Hubungan Karzai dengan negara tetangga Pakistan baik, terutama dengan Partai Nasional Awami (ANP) dan Partai Rakyat Pakistan (PPP). Ia sering menggambarkan bangsanya dan Pakistan sebagai "saudara kembar yang tak terpisahkan", sebuah referensi ke perbatasan Garis Durand yang diperdebatkan antara kedua negara, meskipun banyak bentrokan perbatasan terjadi selama masa kepresidenannya. Pada Desember 2007, Karzai dan delegasinya melakukan perjalanan ke Islamabad, Pakistan, untuk pertemuan rutin dengan Pervez Musharraf mengenai hubungan perdagangan dan berbagi intelijen antara kedua negara Islam tersebut. Karzai juga bertemu dan mengadakan pembicaraan selama 45 menit dengan Benazir Bhutto pada pagi hari 27 Desember, beberapa jam sebelum perjalanannya ke Liaquat National Bagh, di mana ia dibunuh setelah pidatonya.
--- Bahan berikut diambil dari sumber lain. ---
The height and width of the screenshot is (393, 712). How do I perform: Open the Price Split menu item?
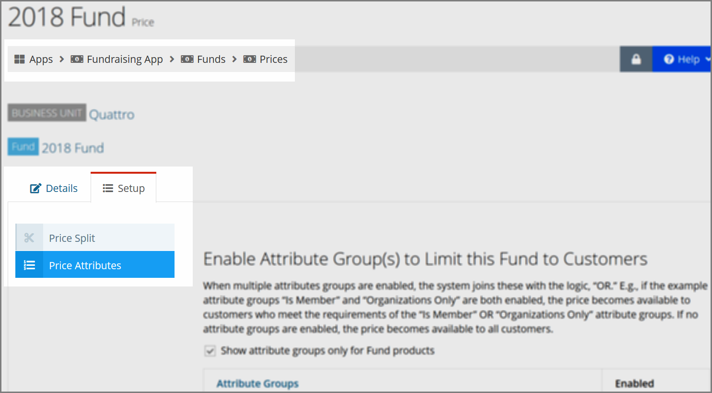[x=95, y=238]
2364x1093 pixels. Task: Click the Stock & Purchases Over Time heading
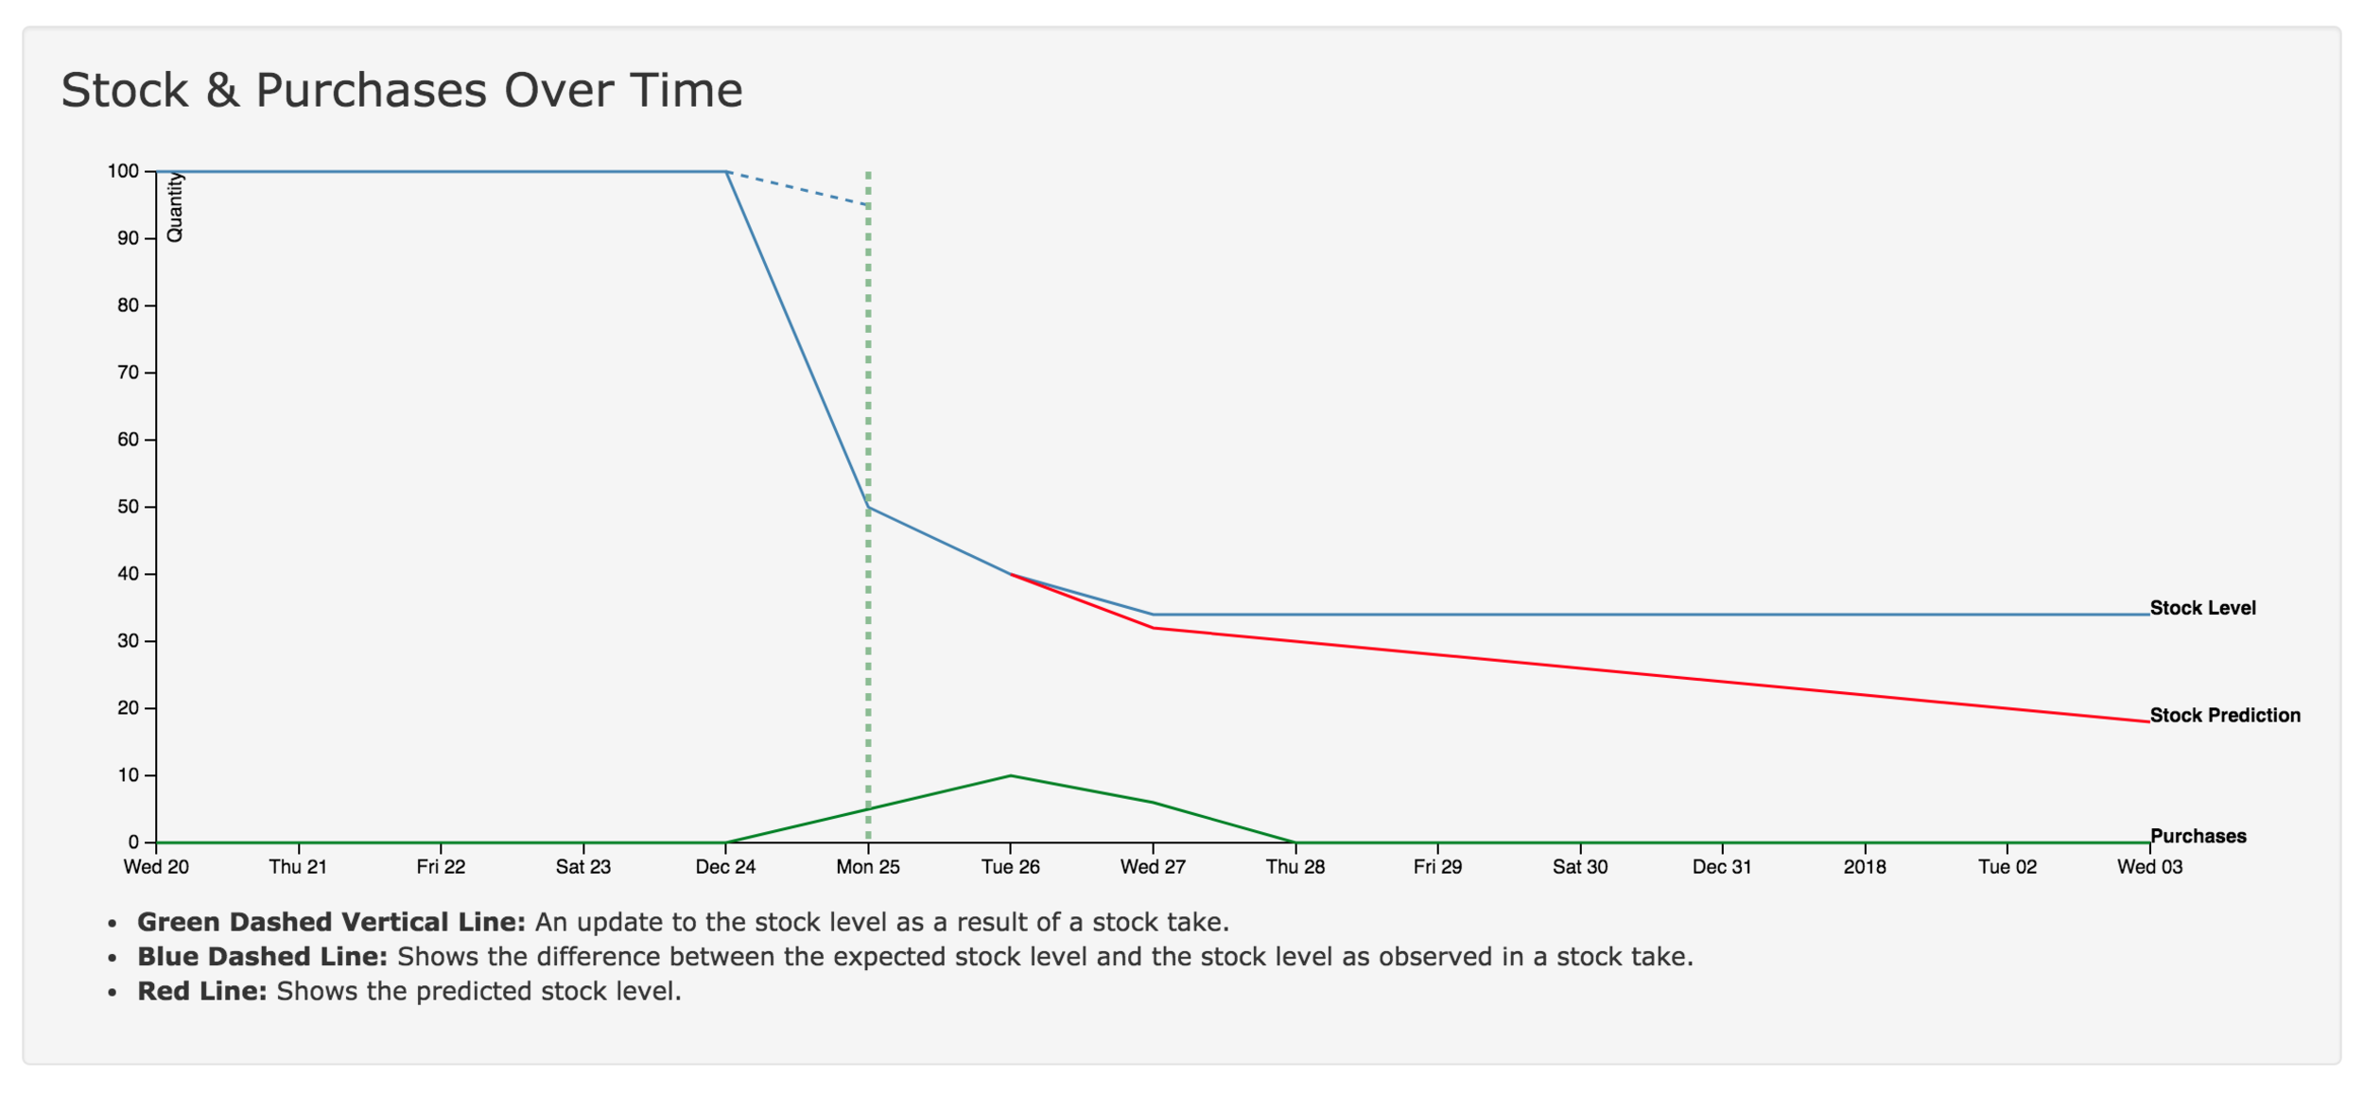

Setelah kematian Bhutto, Karzai menyebutnya saudara perempuannya dan wanita pemberani yang memiliki visi yang jelas "untuk negaranya sendiri, untuk Afghanistan, dan untuk wilayah tersebut-visi demokrasi, kemakmuran, dan perdamaian". Pada September 2008, Karzai diundang dalam kunjungan khusus untuk menyaksikan upacara pelantikan Asif Ali Zardari, yang menjadi Presiden Pakistan. Hubungan antara Afghanistan dan Pakistan telah membaik setelah partai PPP mengambil alih pada tahun 2008. Kedua negara sering melakukan kontak satu sama lain mengenai perang melawan terorisme dan perdagangan. Pakistan bahkan mengizinkan pasukan NATO yang ditempatkan di Afghanistan untuk melancarkan serangan terhadap kelompok militan di Pakistan. Ini adalah sesuatu yang sangat ditentang oleh pemerintah Pakistan sebelumnya. Kedua negara akhirnya menandatangani Perjanjian Perdagangan Transit Afghanistan-Pakistan yang telah lama ditunggu-tunggu pada tahun 2011, yang dimaksudkan untuk meningkatkan perdagangan. Karzai mengakui campur tangan Pakistan dalam perang Afghanistan, tetapi mengatakan dalam wawancara tahun 2015 bahwa Afghanistan menginginkan "hubungan yang bersahabat tetapi tidak berada di bawah kendali Pakistan".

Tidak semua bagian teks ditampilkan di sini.